Please restate word for word each line from the one containing "Instruction: Open the Newest sort dropdown" to the last line of the records below, and drop the pictures.

*** Given entries ***

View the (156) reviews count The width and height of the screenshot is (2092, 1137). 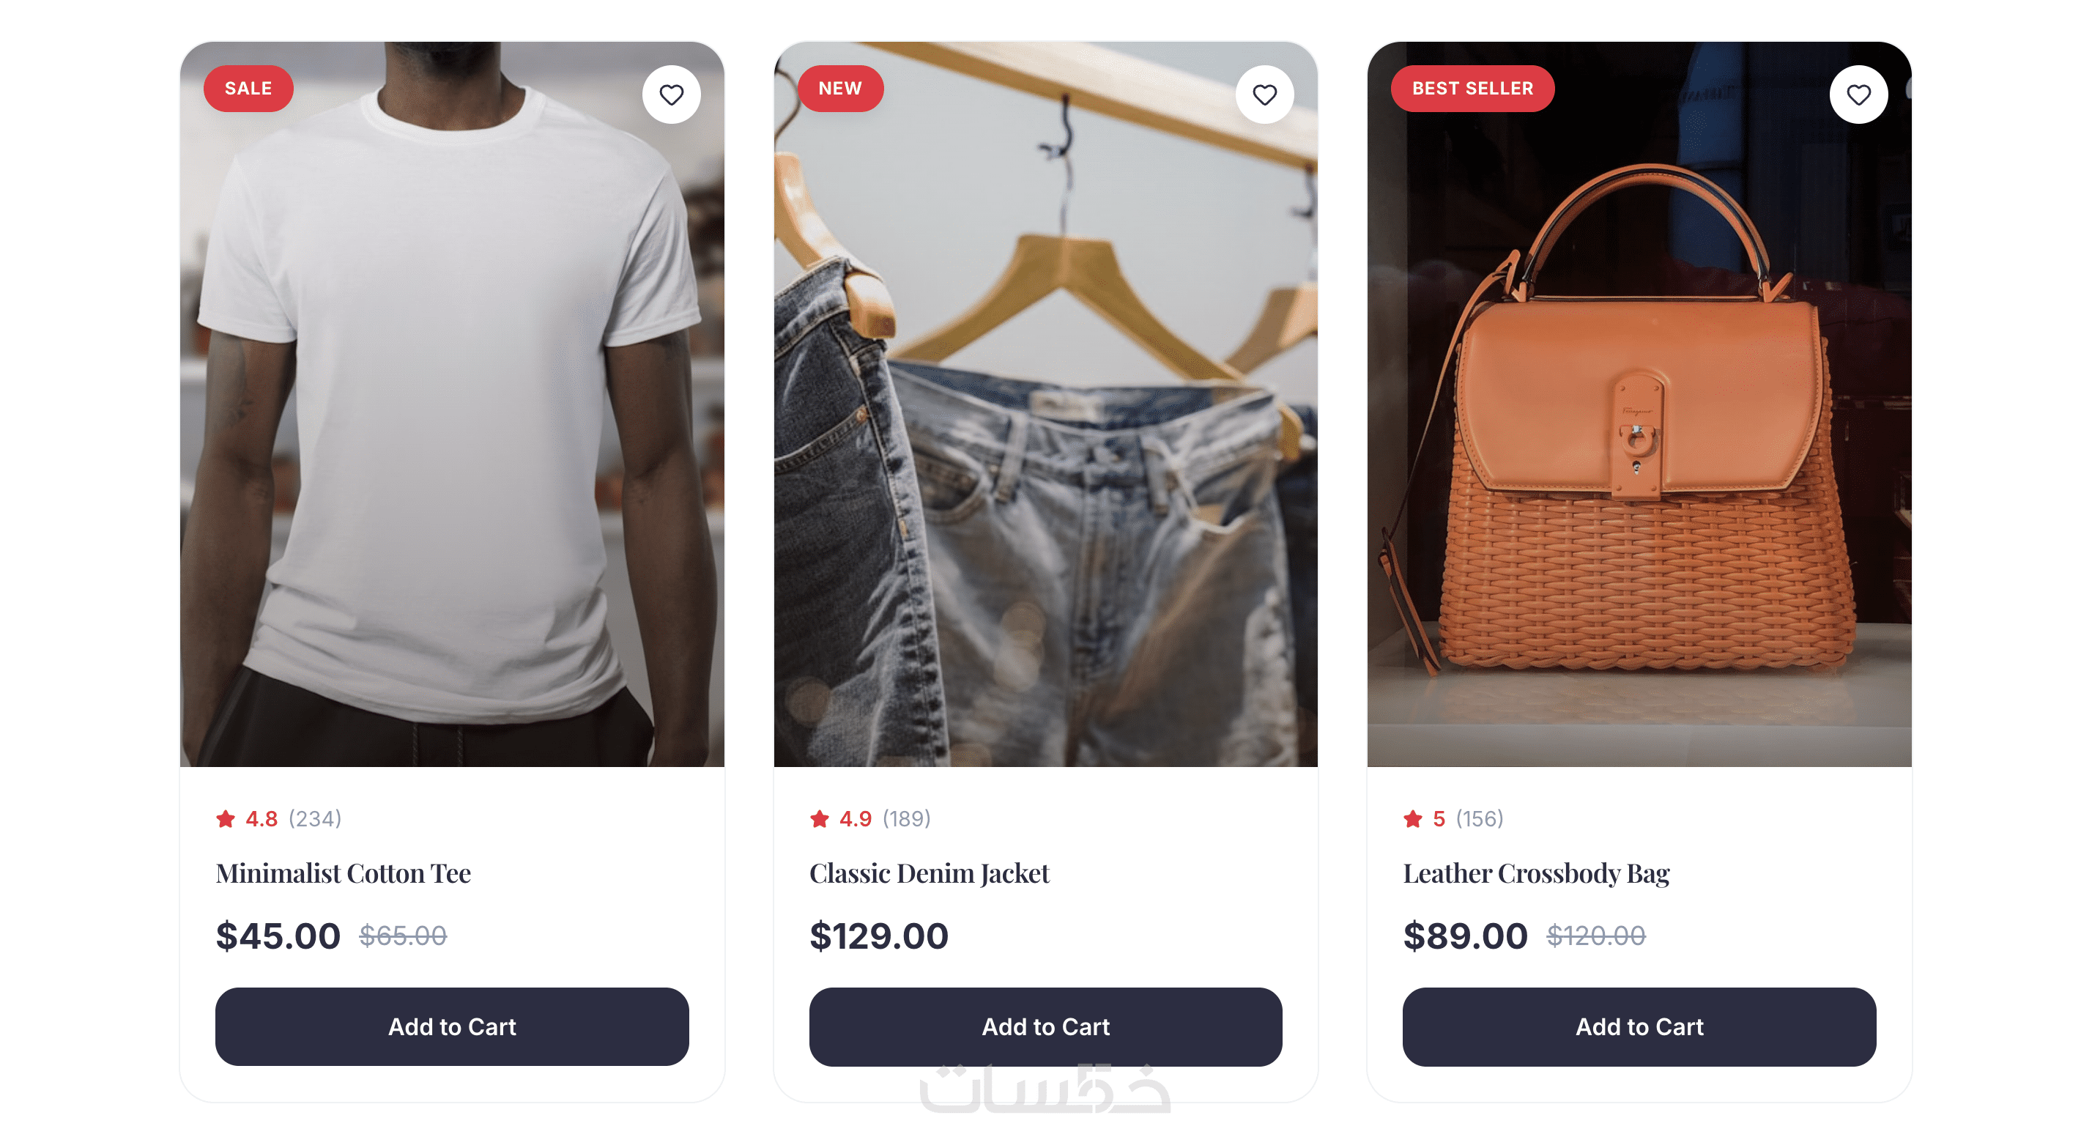pyautogui.click(x=1479, y=819)
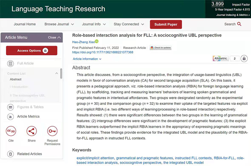
Task: Open the article DOI link
Action: [103, 52]
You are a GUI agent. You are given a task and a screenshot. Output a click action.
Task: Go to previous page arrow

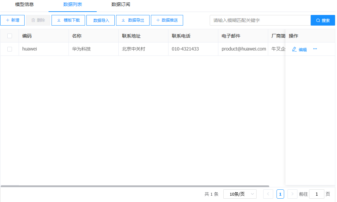tap(268, 194)
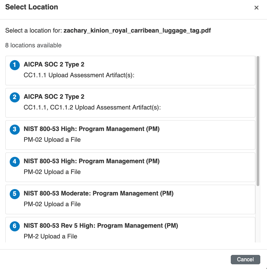Click the number 5 location badge
The width and height of the screenshot is (267, 269).
(15, 194)
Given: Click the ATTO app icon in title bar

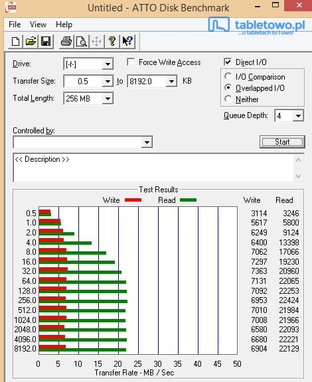Looking at the screenshot, I should tap(11, 7).
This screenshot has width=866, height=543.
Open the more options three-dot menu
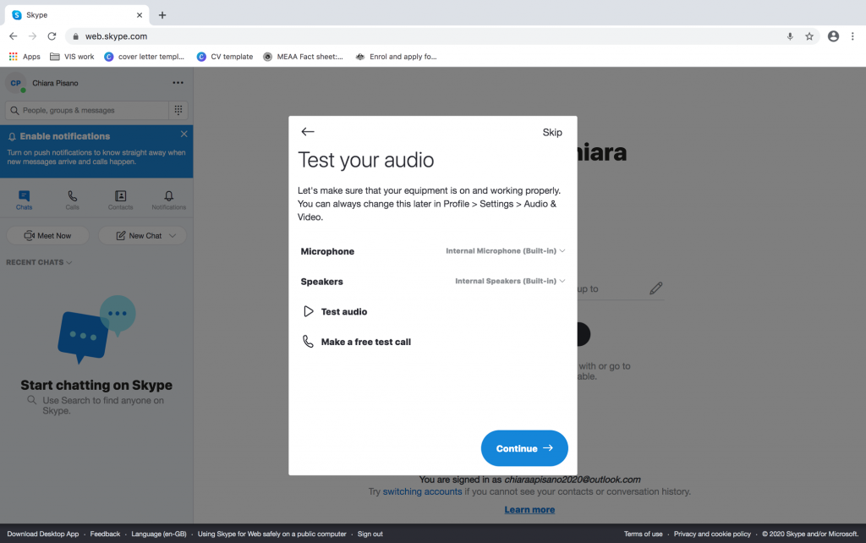(178, 83)
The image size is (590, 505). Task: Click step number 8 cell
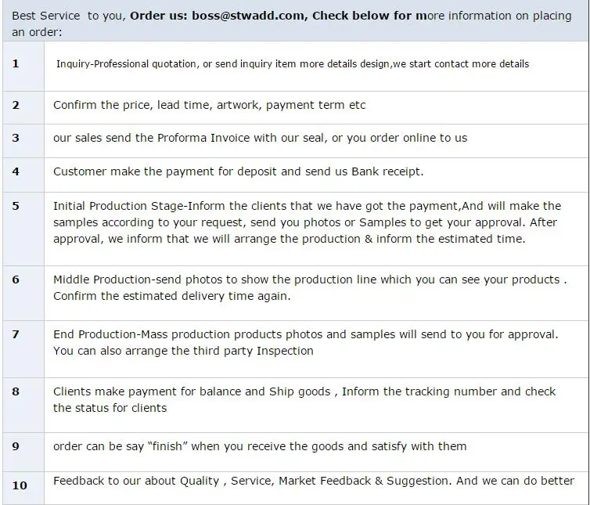coord(23,406)
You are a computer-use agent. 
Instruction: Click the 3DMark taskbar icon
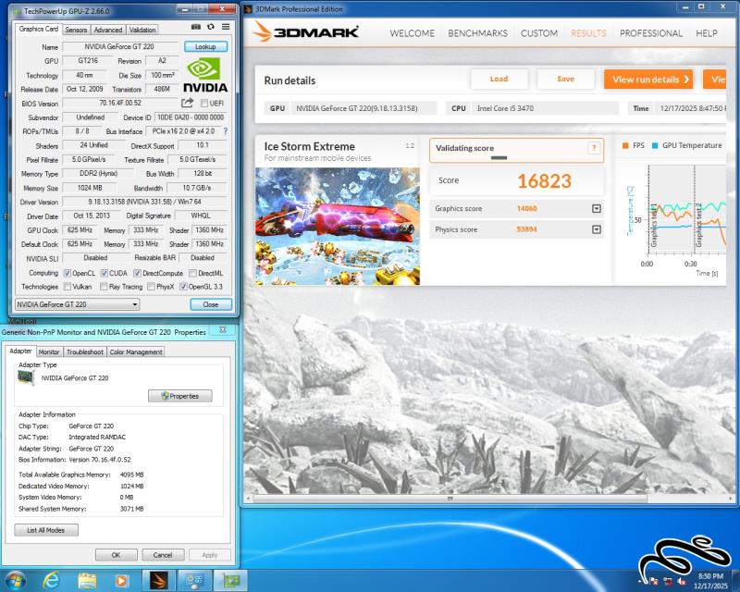159,580
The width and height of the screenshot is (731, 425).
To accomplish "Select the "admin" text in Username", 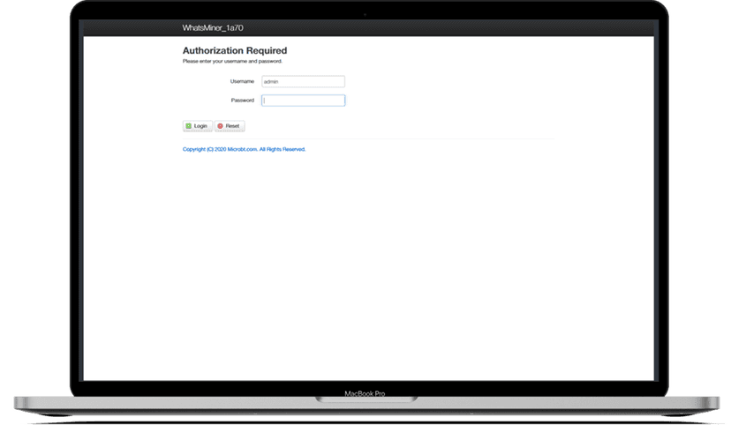I will tap(271, 81).
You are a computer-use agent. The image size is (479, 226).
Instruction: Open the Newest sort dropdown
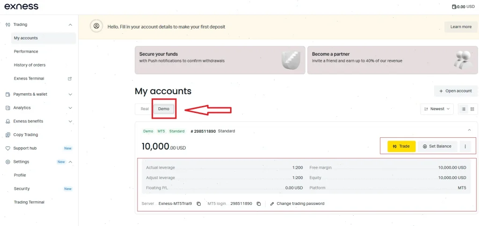click(x=437, y=109)
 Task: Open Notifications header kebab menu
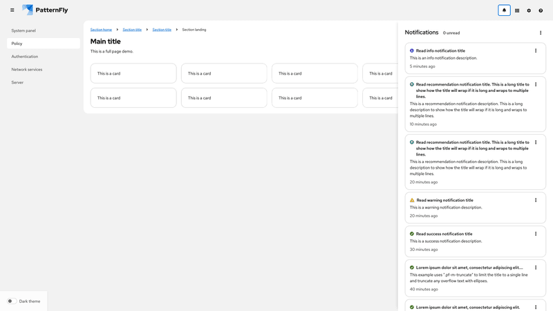pyautogui.click(x=541, y=32)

*** End of Given entries ***

**Output for this task:**
Instruction: Open the Newest sort dropdown
click(x=437, y=109)
 Task: Open Notifications header kebab menu
pyautogui.click(x=541, y=32)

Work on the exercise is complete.